### Work to complete:
Please quote exactly the opening lines of the data, from the first line to the one where "Torna su (320, 2556)" appears.

(Dataset entries)
[Start of section]

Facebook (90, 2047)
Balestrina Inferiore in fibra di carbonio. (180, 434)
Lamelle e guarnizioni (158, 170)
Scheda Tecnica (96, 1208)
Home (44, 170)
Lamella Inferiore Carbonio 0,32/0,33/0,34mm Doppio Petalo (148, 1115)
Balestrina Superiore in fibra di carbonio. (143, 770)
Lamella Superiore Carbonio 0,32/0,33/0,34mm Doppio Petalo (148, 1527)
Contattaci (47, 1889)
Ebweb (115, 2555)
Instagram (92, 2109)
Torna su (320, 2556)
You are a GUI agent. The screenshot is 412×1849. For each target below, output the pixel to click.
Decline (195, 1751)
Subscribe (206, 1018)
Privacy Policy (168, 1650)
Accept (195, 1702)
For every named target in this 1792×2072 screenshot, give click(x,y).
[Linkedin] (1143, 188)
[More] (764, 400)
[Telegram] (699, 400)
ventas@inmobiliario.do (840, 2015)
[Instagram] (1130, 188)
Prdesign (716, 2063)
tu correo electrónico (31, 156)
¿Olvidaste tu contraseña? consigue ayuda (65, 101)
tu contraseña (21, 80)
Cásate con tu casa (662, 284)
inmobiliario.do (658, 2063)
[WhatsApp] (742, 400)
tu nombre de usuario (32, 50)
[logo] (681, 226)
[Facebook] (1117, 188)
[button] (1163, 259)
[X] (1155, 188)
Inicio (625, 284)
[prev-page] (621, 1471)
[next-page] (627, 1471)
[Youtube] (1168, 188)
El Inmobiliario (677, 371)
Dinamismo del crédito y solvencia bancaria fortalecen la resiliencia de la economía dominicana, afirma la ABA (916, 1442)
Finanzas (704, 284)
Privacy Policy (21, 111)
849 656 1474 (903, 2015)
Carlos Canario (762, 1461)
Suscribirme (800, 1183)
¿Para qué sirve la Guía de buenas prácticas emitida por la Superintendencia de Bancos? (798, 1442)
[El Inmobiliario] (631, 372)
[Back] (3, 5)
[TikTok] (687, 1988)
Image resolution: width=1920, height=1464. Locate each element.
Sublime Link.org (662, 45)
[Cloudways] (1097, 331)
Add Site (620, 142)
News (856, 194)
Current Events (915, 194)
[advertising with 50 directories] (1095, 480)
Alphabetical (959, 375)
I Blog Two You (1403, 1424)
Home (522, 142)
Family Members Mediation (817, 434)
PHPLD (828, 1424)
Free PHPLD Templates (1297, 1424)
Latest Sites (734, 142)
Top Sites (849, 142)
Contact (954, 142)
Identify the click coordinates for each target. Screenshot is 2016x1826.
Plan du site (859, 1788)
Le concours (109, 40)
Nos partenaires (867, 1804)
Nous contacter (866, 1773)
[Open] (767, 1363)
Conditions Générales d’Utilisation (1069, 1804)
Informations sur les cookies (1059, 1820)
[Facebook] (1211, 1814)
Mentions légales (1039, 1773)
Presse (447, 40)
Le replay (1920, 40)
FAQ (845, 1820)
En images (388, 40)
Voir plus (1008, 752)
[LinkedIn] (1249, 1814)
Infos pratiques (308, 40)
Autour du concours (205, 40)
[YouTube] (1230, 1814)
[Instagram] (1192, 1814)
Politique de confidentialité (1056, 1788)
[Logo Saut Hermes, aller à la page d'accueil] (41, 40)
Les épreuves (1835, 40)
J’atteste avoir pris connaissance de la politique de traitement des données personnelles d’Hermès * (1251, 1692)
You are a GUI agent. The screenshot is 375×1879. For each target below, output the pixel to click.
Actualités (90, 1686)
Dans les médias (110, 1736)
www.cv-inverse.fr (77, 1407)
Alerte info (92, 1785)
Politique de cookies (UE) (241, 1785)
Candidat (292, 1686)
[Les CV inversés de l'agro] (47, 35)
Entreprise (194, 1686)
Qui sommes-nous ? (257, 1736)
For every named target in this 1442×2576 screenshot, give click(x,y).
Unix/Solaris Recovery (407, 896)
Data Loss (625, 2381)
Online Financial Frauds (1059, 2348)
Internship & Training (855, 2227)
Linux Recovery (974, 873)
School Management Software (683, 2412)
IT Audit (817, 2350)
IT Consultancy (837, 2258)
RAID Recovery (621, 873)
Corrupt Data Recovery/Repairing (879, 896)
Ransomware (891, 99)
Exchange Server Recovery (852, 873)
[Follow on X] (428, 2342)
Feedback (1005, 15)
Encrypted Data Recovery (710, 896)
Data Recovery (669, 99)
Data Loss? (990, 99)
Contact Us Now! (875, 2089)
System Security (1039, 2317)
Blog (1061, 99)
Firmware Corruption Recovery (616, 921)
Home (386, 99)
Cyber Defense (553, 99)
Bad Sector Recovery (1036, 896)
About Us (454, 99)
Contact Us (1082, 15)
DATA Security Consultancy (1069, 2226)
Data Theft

[End of section]

### Response to this task:
Facebook (90, 2047)
Balestrina Inferiore in fibra di carbonio. (180, 434)
Lamelle e guarnizioni (158, 170)
Scheda Tecnica (96, 1208)
Home (44, 170)
Lamella Inferiore Carbonio 0,32/0,33/0,34mm Doppio Petalo (148, 1115)
Balestrina Superiore in fibra di carbonio. (143, 770)
Lamella Superiore Carbonio 0,32/0,33/0,34mm Doppio Petalo (148, 1527)
Contattaci (47, 1889)
Ebweb (115, 2555)
Instagram (92, 2109)
Torna su (320, 2556)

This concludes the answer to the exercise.